(Records for this exercise Opens)
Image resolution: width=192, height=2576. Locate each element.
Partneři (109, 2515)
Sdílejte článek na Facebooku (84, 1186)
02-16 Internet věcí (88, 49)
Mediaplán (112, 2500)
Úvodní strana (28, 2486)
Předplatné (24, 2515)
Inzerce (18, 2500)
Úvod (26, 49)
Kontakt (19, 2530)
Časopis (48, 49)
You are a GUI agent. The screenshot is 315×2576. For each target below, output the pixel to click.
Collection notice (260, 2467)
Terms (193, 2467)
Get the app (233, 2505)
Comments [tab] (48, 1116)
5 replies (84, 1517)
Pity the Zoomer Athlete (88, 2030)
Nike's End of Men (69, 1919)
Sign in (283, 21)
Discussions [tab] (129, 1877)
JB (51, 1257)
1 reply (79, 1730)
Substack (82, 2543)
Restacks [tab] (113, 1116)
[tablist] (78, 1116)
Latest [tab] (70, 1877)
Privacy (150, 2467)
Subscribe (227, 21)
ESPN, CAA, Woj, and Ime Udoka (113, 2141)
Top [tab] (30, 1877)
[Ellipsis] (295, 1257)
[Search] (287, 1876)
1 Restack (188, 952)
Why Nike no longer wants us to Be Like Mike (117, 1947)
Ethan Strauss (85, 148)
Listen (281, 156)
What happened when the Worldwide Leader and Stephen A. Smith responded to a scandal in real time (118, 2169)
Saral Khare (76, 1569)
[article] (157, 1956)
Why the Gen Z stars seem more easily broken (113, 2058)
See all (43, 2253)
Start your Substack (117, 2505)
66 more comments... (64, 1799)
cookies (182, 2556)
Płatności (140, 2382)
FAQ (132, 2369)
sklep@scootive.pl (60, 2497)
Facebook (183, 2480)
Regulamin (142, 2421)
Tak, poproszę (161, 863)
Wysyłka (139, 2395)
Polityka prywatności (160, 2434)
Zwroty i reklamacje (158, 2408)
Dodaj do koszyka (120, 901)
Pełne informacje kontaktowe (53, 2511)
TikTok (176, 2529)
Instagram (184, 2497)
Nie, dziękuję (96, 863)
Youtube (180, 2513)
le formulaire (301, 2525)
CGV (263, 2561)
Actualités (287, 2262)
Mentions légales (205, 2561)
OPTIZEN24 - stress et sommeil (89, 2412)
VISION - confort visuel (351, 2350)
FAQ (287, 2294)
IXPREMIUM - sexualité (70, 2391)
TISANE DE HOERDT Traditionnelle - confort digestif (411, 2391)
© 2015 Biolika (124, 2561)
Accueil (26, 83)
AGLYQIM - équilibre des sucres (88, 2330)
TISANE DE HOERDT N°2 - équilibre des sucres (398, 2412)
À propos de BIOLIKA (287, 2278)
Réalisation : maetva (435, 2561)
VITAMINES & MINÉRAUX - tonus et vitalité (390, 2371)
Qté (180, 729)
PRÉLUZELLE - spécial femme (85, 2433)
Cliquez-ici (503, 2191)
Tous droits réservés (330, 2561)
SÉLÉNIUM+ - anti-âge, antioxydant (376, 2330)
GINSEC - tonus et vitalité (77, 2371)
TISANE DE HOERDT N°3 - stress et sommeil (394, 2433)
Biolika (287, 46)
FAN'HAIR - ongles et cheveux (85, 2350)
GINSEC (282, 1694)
(Records for this exercise Closes)
All of the data must be set down again exactly.

**Solution to this task**
Image resolution: width=192, height=2576. Locate each element.
Partneři (109, 2515)
Sdílejte článek na Facebooku (84, 1186)
02-16 Internet věcí (88, 49)
Mediaplán (112, 2500)
Úvodní strana (28, 2486)
Předplatné (24, 2515)
Inzerce (18, 2500)
Úvod (26, 49)
Kontakt (19, 2530)
Časopis (48, 49)
You are a GUI agent. The screenshot is 315×2576. For each target below, output the pixel to click.
Collection notice (260, 2467)
Terms (193, 2467)
Get the app (233, 2505)
Comments [tab] (48, 1116)
5 replies (84, 1517)
Pity the Zoomer Athlete (88, 2030)
Nike's End of Men (69, 1919)
Sign in (283, 21)
Discussions [tab] (129, 1877)
JB (51, 1257)
1 reply (79, 1730)
Substack (82, 2543)
Restacks [tab] (113, 1116)
[tablist] (78, 1116)
Latest [tab] (70, 1877)
Privacy (150, 2467)
Subscribe (227, 21)
ESPN, CAA, Woj, and Ime Udoka (113, 2141)
Top [tab] (30, 1877)
[Ellipsis] (295, 1257)
[Search] (287, 1876)
1 Restack (188, 952)
Why Nike no longer wants us to Be Like Mike (117, 1947)
Ethan Strauss (85, 148)
Listen (281, 156)
What happened when the Worldwide Leader and Stephen A. Smith responded to a scandal in real time (118, 2169)
Saral Khare (76, 1569)
[article] (157, 1956)
Why the Gen Z stars seem more easily broken (113, 2058)
See all (43, 2253)
Start your Substack (117, 2505)
66 more comments... (64, 1799)
cookies (182, 2556)
Płatności (140, 2382)
FAQ (132, 2369)
sklep@scootive.pl (60, 2497)
Facebook (183, 2480)
Regulamin (142, 2421)
Tak, poproszę (161, 863)
Wysyłka (139, 2395)
Polityka prywatności (160, 2434)
Zwroty i reklamacje (158, 2408)
Dodaj do koszyka (120, 901)
Pełne informacje kontaktowe (53, 2511)
TikTok (176, 2529)
Instagram (184, 2497)
Nie, dziękuję (96, 863)
Youtube (180, 2513)
le formulaire (301, 2525)
CGV (263, 2561)
Actualités (287, 2262)
Mentions légales (205, 2561)
OPTIZEN24 - stress et sommeil (89, 2412)
VISION - confort visuel (351, 2350)
FAQ (287, 2294)
IXPREMIUM - sexualité (70, 2391)
TISANE DE HOERDT Traditionnelle - confort digestif (411, 2391)
© 2015 Biolika (124, 2561)
Accueil (26, 83)
AGLYQIM - équilibre des sucres (88, 2330)
TISANE DE HOERDT N°2 - équilibre des sucres (398, 2412)
À propos de BIOLIKA (287, 2278)
Réalisation : maetva (435, 2561)
VITAMINES & MINÉRAUX - tonus et vitalité (390, 2371)
Qté (180, 729)
PRÉLUZELLE - spécial femme (85, 2433)
Cliquez-ici (503, 2191)
Tous droits réservés (330, 2561)
SÉLÉNIUM+ - anti-âge, antioxydant (376, 2330)
GINSEC - tonus et vitalité (77, 2371)
TISANE DE HOERDT N°3 - stress et sommeil (394, 2433)
Biolika (287, 46)
FAN'HAIR - ongles et cheveux (85, 2350)
GINSEC (282, 1694)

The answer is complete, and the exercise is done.